The role of reception is changing
The role of GP Receptionist has changed dramatically in recent years, they play a key part in helping patients get the right care, by the right healthcare professional at the right time. Now more commonly known in GP surgeries as Care Navigators, Care Co-ordinators, or Patient Advisors, receptionists have a much wider role than just answering phones and making appointments.

The NHS is under pressure
There are currently unprecedented pressures across all health services within the NHS. This is leading to huge levels of demand for GP services. Sometimes, seeing a GP isn't the best option for the patient. In fact, studies show that 25-40¢ of consultations with a GP are unnecessary. Some patients may receive more appropriate care and advice more quickly elsewhere - for example, a physiotherapist for back pain, or a nurse for a skin rash, a pharmacist for medication advice - freeing up the GPs time for those who really need it.
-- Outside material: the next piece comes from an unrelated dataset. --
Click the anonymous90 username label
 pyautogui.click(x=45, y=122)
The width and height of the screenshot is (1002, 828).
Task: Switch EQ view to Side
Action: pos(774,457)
This is where receptionists come in. They receive comprehensive training and their role is to actively listen, to signpost people to sources of help, advocacy and support, and to help people play an active role in managing their own health.
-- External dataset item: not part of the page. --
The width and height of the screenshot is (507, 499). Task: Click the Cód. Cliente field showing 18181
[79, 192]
Receptionists are a vital part of your care
There is a misunderstanding that receptionists are being nosey when they ask for information from a patient, or that they are trying to gatekeep appointments. This isn't the case at all. By asking a number of specific questions from the patient they are able to make sure that they book them an appointment with the most appropriate healthcare professional, or if its more suitable, signpost them to other services in the area. They will still book an appointment with a GP if the patient feels they need it but the patient may have to wait longer for this.

Receptionists are an integral part of the practice team, they work really hard to ensure patients get seen by the right healthcare professional. The information you give them will ensure you get the right care, in the right way, by the right person.

All staff operate to strict guidelines and work under clinical supervision, which means you can trust them to treat all information given confidentially.